_YOUR GOAL_
Print each entry exactly, all the way through.

_Stored entries_
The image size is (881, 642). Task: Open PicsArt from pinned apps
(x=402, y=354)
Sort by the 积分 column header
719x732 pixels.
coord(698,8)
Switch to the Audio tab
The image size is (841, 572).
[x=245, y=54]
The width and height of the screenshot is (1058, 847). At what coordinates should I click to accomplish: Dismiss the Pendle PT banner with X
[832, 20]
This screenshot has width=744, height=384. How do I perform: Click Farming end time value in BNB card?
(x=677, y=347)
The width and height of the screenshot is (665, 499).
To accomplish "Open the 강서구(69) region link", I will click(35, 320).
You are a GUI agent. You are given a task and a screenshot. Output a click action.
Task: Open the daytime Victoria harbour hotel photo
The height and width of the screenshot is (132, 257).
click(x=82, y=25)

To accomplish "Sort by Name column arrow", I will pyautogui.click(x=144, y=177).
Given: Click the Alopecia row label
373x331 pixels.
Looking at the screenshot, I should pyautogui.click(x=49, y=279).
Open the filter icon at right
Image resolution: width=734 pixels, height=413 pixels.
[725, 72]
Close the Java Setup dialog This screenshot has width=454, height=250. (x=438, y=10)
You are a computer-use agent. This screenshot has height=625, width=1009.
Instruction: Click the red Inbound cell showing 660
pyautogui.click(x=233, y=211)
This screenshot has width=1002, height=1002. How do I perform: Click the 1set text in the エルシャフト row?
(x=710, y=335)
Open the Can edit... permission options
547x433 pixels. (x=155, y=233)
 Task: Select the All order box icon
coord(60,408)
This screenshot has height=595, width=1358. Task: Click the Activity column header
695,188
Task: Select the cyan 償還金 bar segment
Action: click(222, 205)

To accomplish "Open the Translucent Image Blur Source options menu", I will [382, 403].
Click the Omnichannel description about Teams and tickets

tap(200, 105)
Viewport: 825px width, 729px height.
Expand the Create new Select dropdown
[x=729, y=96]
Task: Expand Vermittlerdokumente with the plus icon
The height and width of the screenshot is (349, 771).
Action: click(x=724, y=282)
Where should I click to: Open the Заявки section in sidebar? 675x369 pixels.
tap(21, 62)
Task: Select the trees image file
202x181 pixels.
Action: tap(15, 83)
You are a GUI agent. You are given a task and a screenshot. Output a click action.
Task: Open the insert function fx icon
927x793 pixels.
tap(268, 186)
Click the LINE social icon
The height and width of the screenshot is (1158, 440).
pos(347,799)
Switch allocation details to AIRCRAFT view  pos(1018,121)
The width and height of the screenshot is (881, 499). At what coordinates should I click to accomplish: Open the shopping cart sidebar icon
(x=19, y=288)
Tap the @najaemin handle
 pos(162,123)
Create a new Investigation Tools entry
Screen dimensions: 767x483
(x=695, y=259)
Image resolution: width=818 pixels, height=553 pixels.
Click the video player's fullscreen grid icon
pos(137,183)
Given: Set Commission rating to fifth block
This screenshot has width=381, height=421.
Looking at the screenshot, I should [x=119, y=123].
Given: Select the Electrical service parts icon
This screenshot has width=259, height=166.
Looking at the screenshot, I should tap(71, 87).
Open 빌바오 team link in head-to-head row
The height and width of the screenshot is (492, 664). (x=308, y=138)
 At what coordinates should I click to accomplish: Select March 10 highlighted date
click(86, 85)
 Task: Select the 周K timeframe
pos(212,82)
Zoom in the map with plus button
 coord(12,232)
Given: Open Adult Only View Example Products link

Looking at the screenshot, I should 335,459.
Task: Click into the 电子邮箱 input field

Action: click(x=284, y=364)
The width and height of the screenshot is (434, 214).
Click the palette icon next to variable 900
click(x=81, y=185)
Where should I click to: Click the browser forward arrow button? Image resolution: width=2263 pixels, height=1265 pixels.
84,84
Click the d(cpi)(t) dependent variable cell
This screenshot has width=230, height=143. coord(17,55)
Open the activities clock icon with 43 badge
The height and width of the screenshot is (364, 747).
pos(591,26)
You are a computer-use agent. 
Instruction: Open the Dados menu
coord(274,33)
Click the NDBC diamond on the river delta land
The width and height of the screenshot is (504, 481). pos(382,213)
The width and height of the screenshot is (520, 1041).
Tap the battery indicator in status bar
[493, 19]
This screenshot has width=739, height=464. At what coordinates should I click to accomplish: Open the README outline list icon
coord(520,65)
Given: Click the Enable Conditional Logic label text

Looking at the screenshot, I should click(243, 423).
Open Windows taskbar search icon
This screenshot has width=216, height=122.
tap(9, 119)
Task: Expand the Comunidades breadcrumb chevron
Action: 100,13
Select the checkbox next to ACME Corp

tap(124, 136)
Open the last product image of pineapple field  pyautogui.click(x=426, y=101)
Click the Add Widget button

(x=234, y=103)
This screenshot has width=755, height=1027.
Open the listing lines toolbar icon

_SOLVED EXERCISE_
The image size is (881, 642). Task: Open PicsArt from pinned apps
(x=402, y=354)
Sort by the 积分 column header
719x732 pixels.
coord(698,8)
Switch to the Audio tab
The image size is (841, 572).
[x=245, y=54]
The width and height of the screenshot is (1058, 847). At what coordinates should I click to accomplish: Dismiss the Pendle PT banner with X
[832, 20]
This screenshot has width=744, height=384. How do I perform: Click Farming end time value in BNB card?
(x=677, y=347)
The width and height of the screenshot is (665, 499).
To accomplish "Open the 강서구(69) region link", I will click(35, 320).
You are a GUI agent. You are given a task and a screenshot. Output a click action.
Task: Open the daytime Victoria harbour hotel photo
The height and width of the screenshot is (132, 257).
click(x=82, y=25)

To accomplish "Sort by Name column arrow", I will pyautogui.click(x=144, y=177).
Given: Click the Alopecia row label
373x331 pixels.
Looking at the screenshot, I should pyautogui.click(x=49, y=279).
Open the filter icon at right
Image resolution: width=734 pixels, height=413 pixels.
[725, 72]
Close the Java Setup dialog This screenshot has width=454, height=250. (x=438, y=10)
You are a computer-use agent. This screenshot has height=625, width=1009.
Instruction: Click the red Inbound cell showing 660
pyautogui.click(x=233, y=211)
This screenshot has width=1002, height=1002. How do I perform: Click the 1set text in the エルシャフト row?
(x=710, y=335)
Open the Can edit... permission options
547x433 pixels. (x=155, y=233)
 Task: Select the All order box icon
coord(60,408)
This screenshot has height=595, width=1358. Task: Click the Activity column header
695,188
Task: Select the cyan 償還金 bar segment
Action: click(222, 205)

To accomplish "Open the Translucent Image Blur Source options menu", I will [382, 403].
Click the Omnichannel description about Teams and tickets

tap(200, 105)
Viewport: 825px width, 729px height.
Expand the Create new Select dropdown
[x=729, y=96]
Task: Expand Vermittlerdokumente with the plus icon
The height and width of the screenshot is (349, 771).
Action: click(x=724, y=282)
Where should I click to: Open the Заявки section in sidebar? 675x369 pixels.
tap(21, 62)
Task: Select the trees image file
202x181 pixels.
Action: tap(15, 83)
You are a GUI agent. You are given a task and a screenshot. Output a click action.
Task: Open the insert function fx icon
927x793 pixels.
tap(268, 186)
Click the LINE social icon
The height and width of the screenshot is (1158, 440).
pos(347,799)
Switch allocation details to AIRCRAFT view  pos(1018,121)
The width and height of the screenshot is (881, 499). At what coordinates should I click to accomplish: Open the shopping cart sidebar icon
(x=19, y=288)
Tap the @najaemin handle
 pos(162,123)
Create a new Investigation Tools entry
Screen dimensions: 767x483
(x=695, y=259)
Image resolution: width=818 pixels, height=553 pixels.
Click the video player's fullscreen grid icon
pos(137,183)
Given: Set Commission rating to fifth block
This screenshot has width=381, height=421.
Looking at the screenshot, I should [x=119, y=123].
Given: Select the Electrical service parts icon
This screenshot has width=259, height=166.
Looking at the screenshot, I should tap(71, 87).
Open 빌바오 team link in head-to-head row
The height and width of the screenshot is (492, 664). (x=308, y=138)
 At what coordinates should I click to accomplish: Select March 10 highlighted date
click(86, 85)
 Task: Select the 周K timeframe
pos(212,82)
Zoom in the map with plus button
 coord(12,232)
Given: Open Adult Only View Example Products link

Looking at the screenshot, I should 335,459.
Task: Click into the 电子邮箱 input field

Action: click(x=284, y=364)
The width and height of the screenshot is (434, 214).
Click the palette icon next to variable 900
click(x=81, y=185)
Where should I click to: Click the browser forward arrow button? Image resolution: width=2263 pixels, height=1265 pixels.
84,84
Click the d(cpi)(t) dependent variable cell
This screenshot has width=230, height=143. coord(17,55)
Open the activities clock icon with 43 badge
The height and width of the screenshot is (364, 747).
pos(591,26)
You are a computer-use agent. 
Instruction: Open the Dados menu
coord(274,33)
Click the NDBC diamond on the river delta land
The width and height of the screenshot is (504, 481). pos(382,213)
The width and height of the screenshot is (520, 1041).
Tap the battery indicator in status bar
[493, 19]
This screenshot has width=739, height=464. At what coordinates should I click to accomplish: Open the README outline list icon
coord(520,65)
Given: Click the Enable Conditional Logic label text

Looking at the screenshot, I should click(243, 423).
Open Windows taskbar search icon
This screenshot has width=216, height=122.
tap(9, 119)
Task: Expand the Comunidades breadcrumb chevron
Action: 100,13
Select the checkbox next to ACME Corp

tap(124, 136)
Open the last product image of pineapple field  pyautogui.click(x=426, y=101)
Click the Add Widget button

(x=234, y=103)
This screenshot has width=755, height=1027.
Open the listing lines toolbar icon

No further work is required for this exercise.